Management
Each Intermittent Claudication patient needs his or her own optimal management plan, aimed at reducing symptoms, improving quality of life and decreasing overall cardiovascular risk.
Importantly, patients should follow an exercise programme and stop smoking. For patients who do not respond to these lifestyle measures, medical intervention may be needed, including pharmacological treatment and, in some cases, surgery.
Lifestyle measures:
Studies have shown Intermittent Claudication patients may benefit from lifestyle measures such as starting an exercise programme and stopping smoking.
Exercise
For maximum benefit patients should walk between 30 and 60 minutes a day, attempting to walk through the pain as far as possible. When they cannot continue, they must rest until the pain subsides and then walk again.
However, exercise programmes may not be suitable or convenient for all patients, and many are discouraged by having to endure a certain amount of pain. In addition, although exercise programmes often improve walking distance, they rarely diminish the symptoms of intermittent claudication altogether.
Smoking
Heavy smoking doubles the risk of Intermittent Claudication.
Stopping smoking may not improve Intermittent Claudication symptoms in all patients, but it does improve cardiovascular health and other complications.
Treatment specifically for Intermittent Claudication symptoms:
Not all patients are able to benefit from lifestyle changes and for these people pharmacological treatment may be required.
Pharmacological treatments to reduce overall cardiovascular risk
The reduction of overall cardiovascular risk is an important goal in the management of Intermittent Claudication.
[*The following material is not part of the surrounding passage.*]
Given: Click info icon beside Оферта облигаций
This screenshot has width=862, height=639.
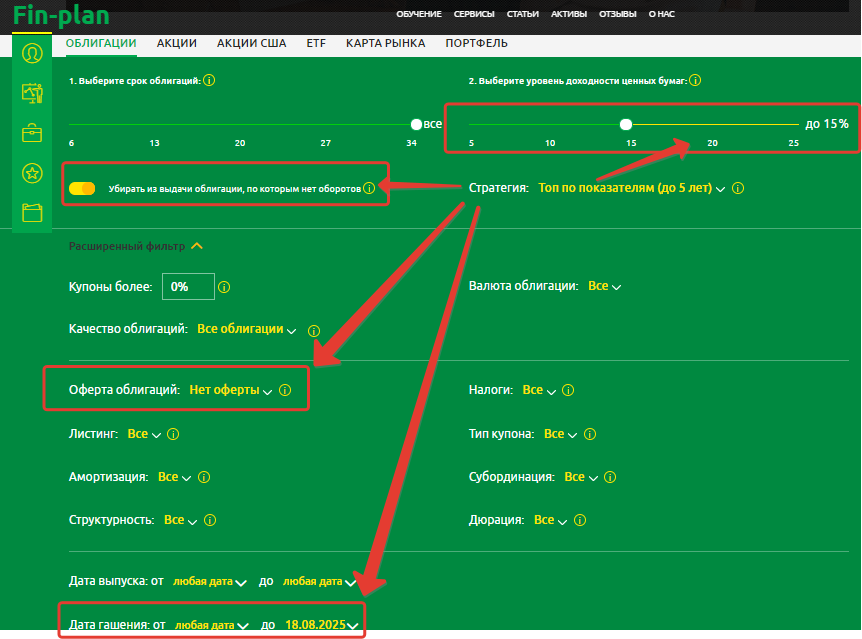Looking at the screenshot, I should click(x=285, y=391).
This may help to avoid progression to acute or chronic lower limb ischaemia and reduce the need for surgery or amputation. Key strategies, in addition to smoking cessation, include management of high cholesterol levels and use of antiplatelet agents, together with intensive management of diabetes and high blood pressure where required.
Surgery
For patients in whom lifestyle measures and pharmacological management prove inadequate to control symptoms and improve quality of life, angioplasty or surgery may be considered.
However, while these procedures can improve quality of life for suitable patients with Intermittent Claudication, and may help to prevent amputations, they make little difference to overall life expectancy.